Newly released results from a study conducted by researchers from Penn State, New Mexico State, and Michigan State have pinpointed a correlation between the number of big box stores in a county and the number of local hate groups. This correlation appeared more significant than other area characteristics usually associated with hate groups, such as the unemployment rate, high crime rates and low education. The study, published online in the "Social Science Quarterly" on April 4, 2012, used counts of hate groups provided by the Southern Poverty Law Center for each of the over 3,000 U.S. counties in 2007. The researchers paired these stats with the number and location of Wal-Mart stores from 1998. It was felt that this lapse of time between the two data sets provided sufficient time for the store's presence to affect its host community.
Stephan Goetz, professor of agricultural economics and regional economics at Penn State, and director of the Northeast Regional Center for Rural Development said that the researchers chose Wal-Mart specifically for their study because of the readily available data on the stores, but it did not mean that they are the only big box retailers directly involved in this phenomenon. The researchers did seek perhaps to soften the perceived blow to Wal-Mart's image by stating, “We doubt strongly that Wal-Mart intends to create such effects or that it specifically seeks to locate in places where hate groups form,” I don't think the statement will be enough for the good folks at Wal-Mart. I'm pretty sure this study will result in their getting their corporate shorts in a knot. I'm also pretty sure that, while these stats are specifically relevant to the U.S., Canada should be paying attention to them as well. We are so often so similar to our neighbours to the south.
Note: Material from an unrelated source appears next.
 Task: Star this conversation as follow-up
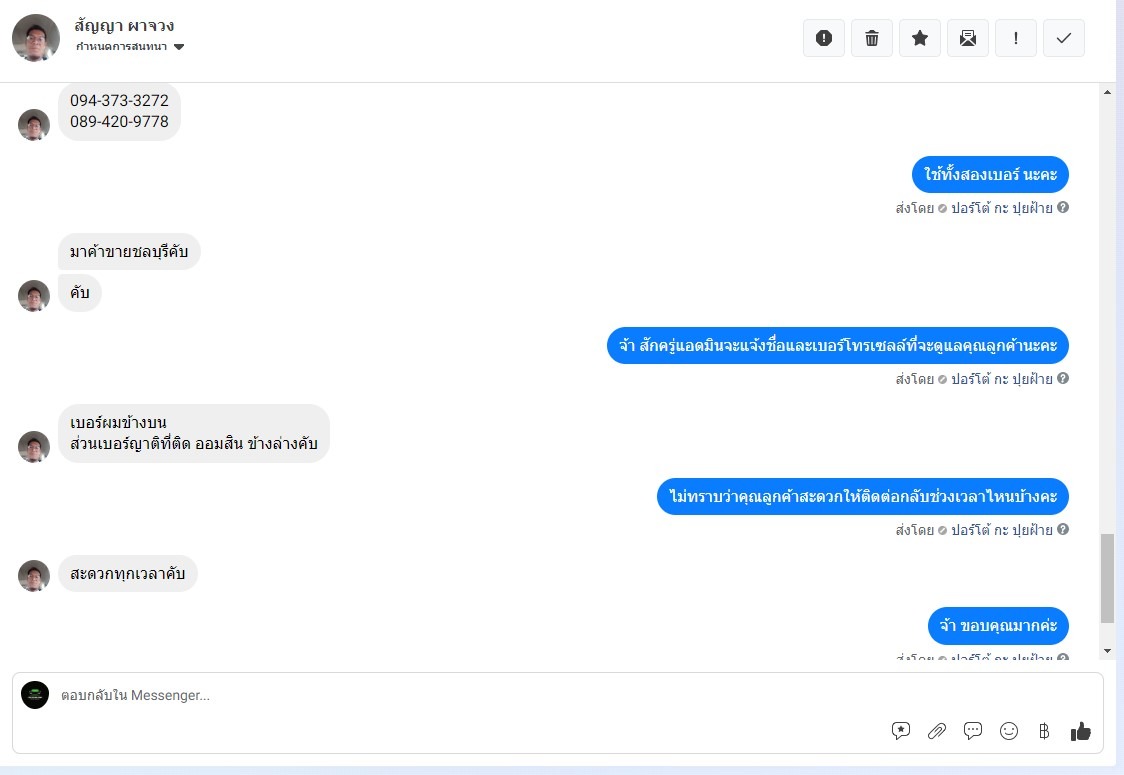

The study's authors have an interesting hypothesis to explain the correlation between Wal-Mart's presence and hate groups. They posit the likelihood that local merchants may find it difficult to compete against large retailers like Wal-Mart and therefore be forced out of business. These local business owners, however, are so often members of community and civic groups, such as the Kiwanis, an organization that describes itself as "a global organization of volunteers dedicated to changing the world one child and one community at a time.". Losing members of such groups, which help to promote civic engagement may cause a drop in community cohesion, according to Goetz. Big box retailers are generally nothing more than a large, anonymous source of lower-priced merchandise.
The researchers suggest that retailers such as Wal-Mart should use this study to find ways to play a role in supporting local groups that can foster stronger social and economic ties in a community. Perhaps they should give some thought to taking their corporate image through a one-eighty, from the chain that rolls back prices to the chain that seeks first and foremost to contribute to changing the world, one host community at a time.